Learn about microbes built with arsenic at SLAC

Researchers Sam Webb of SLAC (pictured) and Felisa Wolfe-Simon from NASA will present the next SLAC public lecture, “Life Redefined: Microbes Built with Arsenic.” The talk will begin at 7:30 p.m. on Tuesday, March 22 in SLAC’s Panofsky Auditorium.
Life can survive in many harsh environments, coping with challenges from extreme heat to the presence of deadly chemicals. However, life as we know it has always been based on the same six elements: carbon, oxygen, nitrogen, hydrogen, sulfur and phosphorus.

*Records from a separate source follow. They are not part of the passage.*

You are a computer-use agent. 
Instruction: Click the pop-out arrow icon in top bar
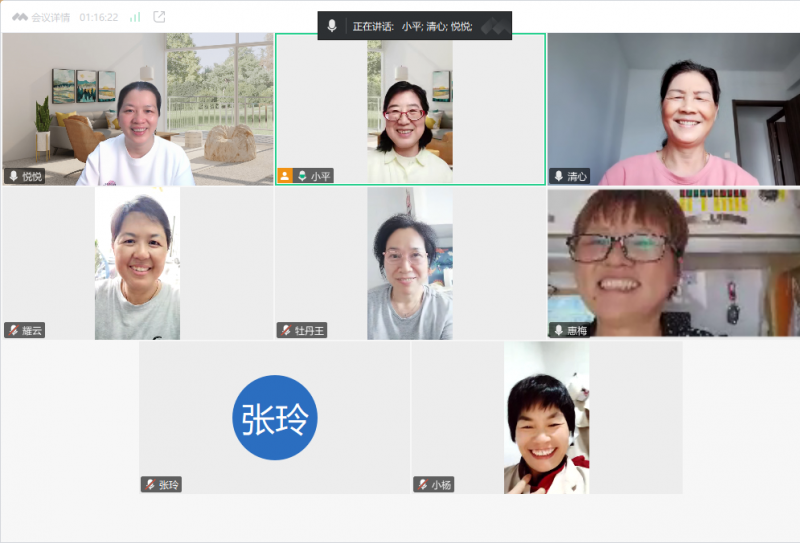(159, 17)
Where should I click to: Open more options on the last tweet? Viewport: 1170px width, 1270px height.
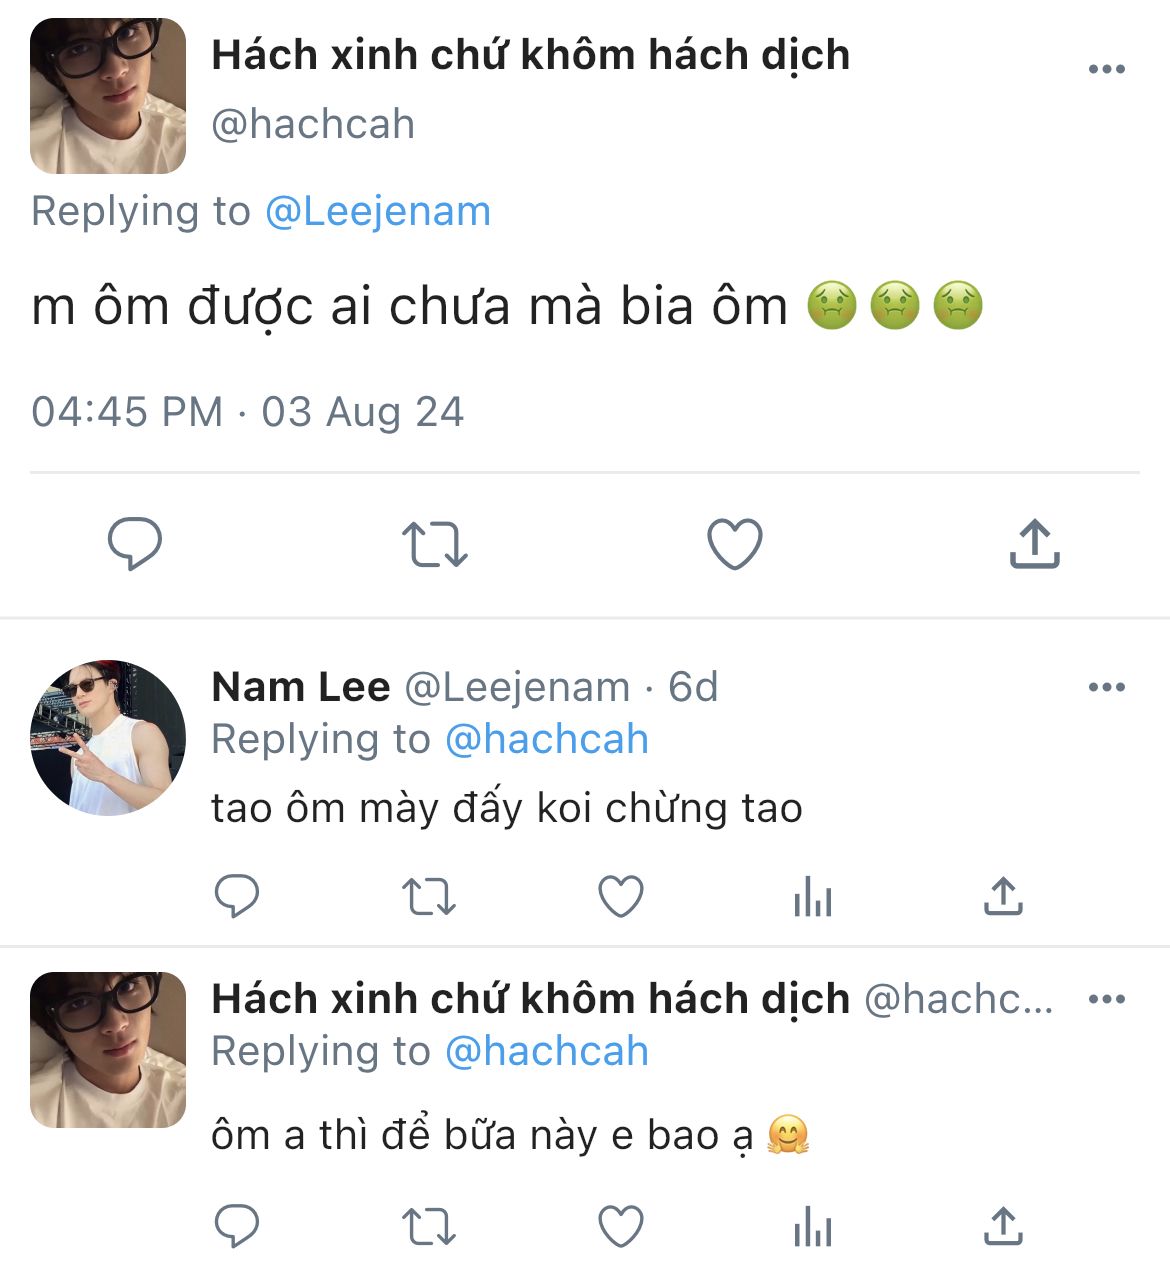coord(1106,999)
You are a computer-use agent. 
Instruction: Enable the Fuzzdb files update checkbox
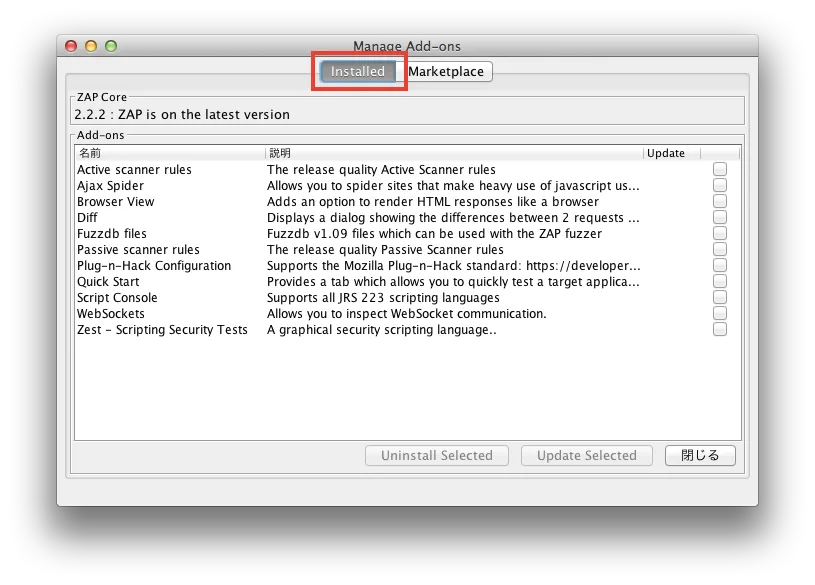point(719,233)
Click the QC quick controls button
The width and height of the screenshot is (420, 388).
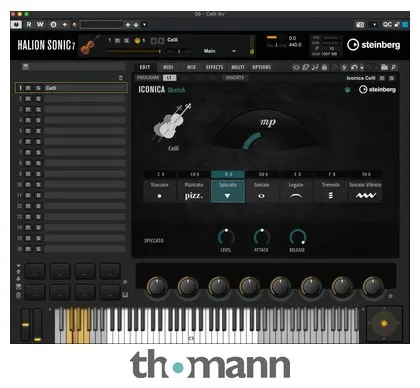[x=387, y=24]
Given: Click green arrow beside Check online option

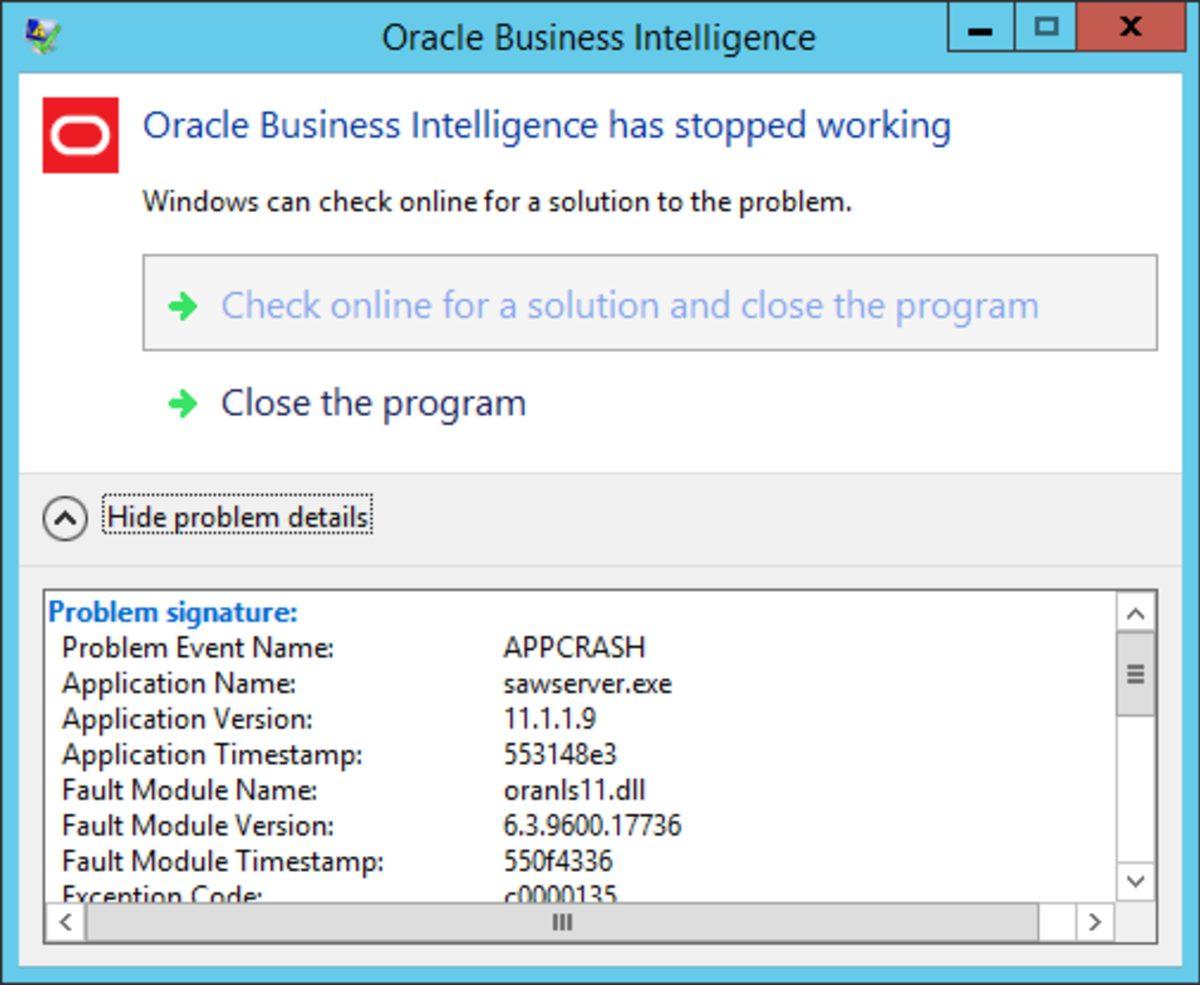Looking at the screenshot, I should click(183, 306).
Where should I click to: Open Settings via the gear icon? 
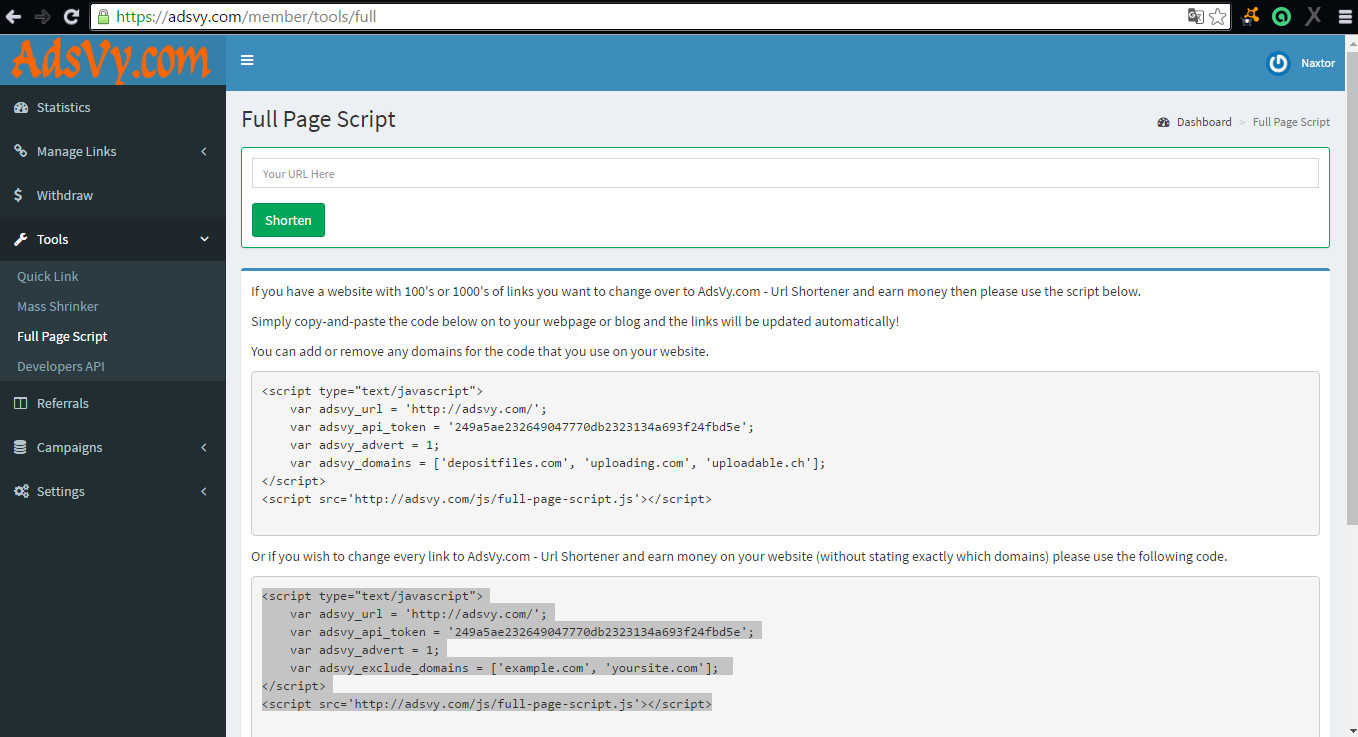point(22,491)
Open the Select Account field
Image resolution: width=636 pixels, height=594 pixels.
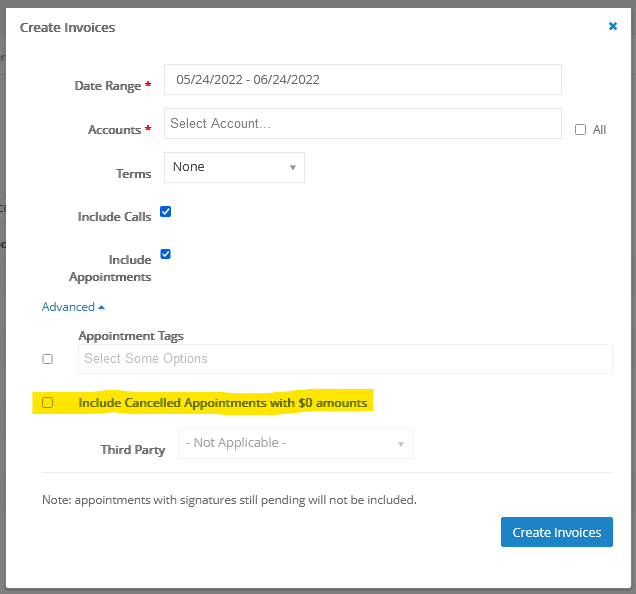click(x=362, y=124)
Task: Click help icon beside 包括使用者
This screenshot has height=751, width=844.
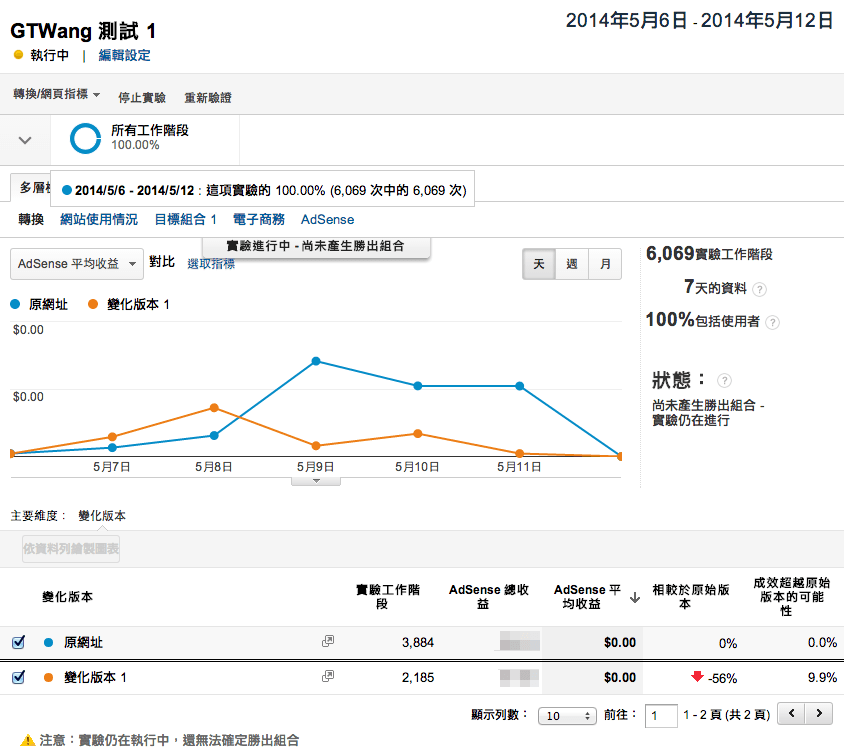Action: click(x=772, y=322)
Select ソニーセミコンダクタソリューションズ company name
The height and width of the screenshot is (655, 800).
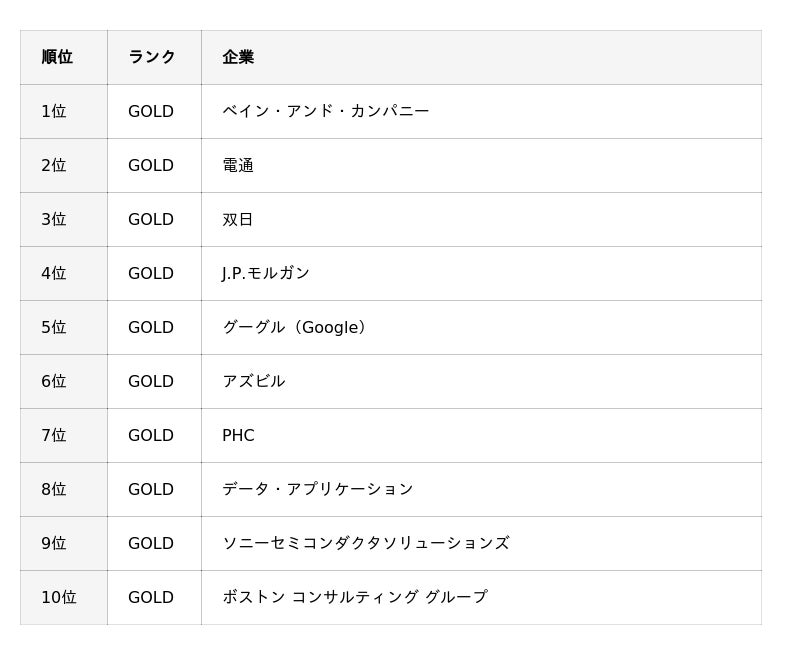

Now it appears that even this rule has an exception. In the saline and poisonous environment of Mono Lake, researchers have found a bacterium that can grow by incorporating arsenic into its structure in place of phosphorus. X-ray images taken at the Stanford Synchrotron Radiation Lightsource at SLAC reveal that this microbe may even use arsenic as a building block for DNA. The lecture will describe this discovery, which rewrites the textbook description of how living cells work.
Photo by Brad Plummer of SLAC
SaulD March 21, 2011 at 3:03 pm
You mean “Learn about one of the biggest scientific hoaxes of 2010.” How can people be so gullible?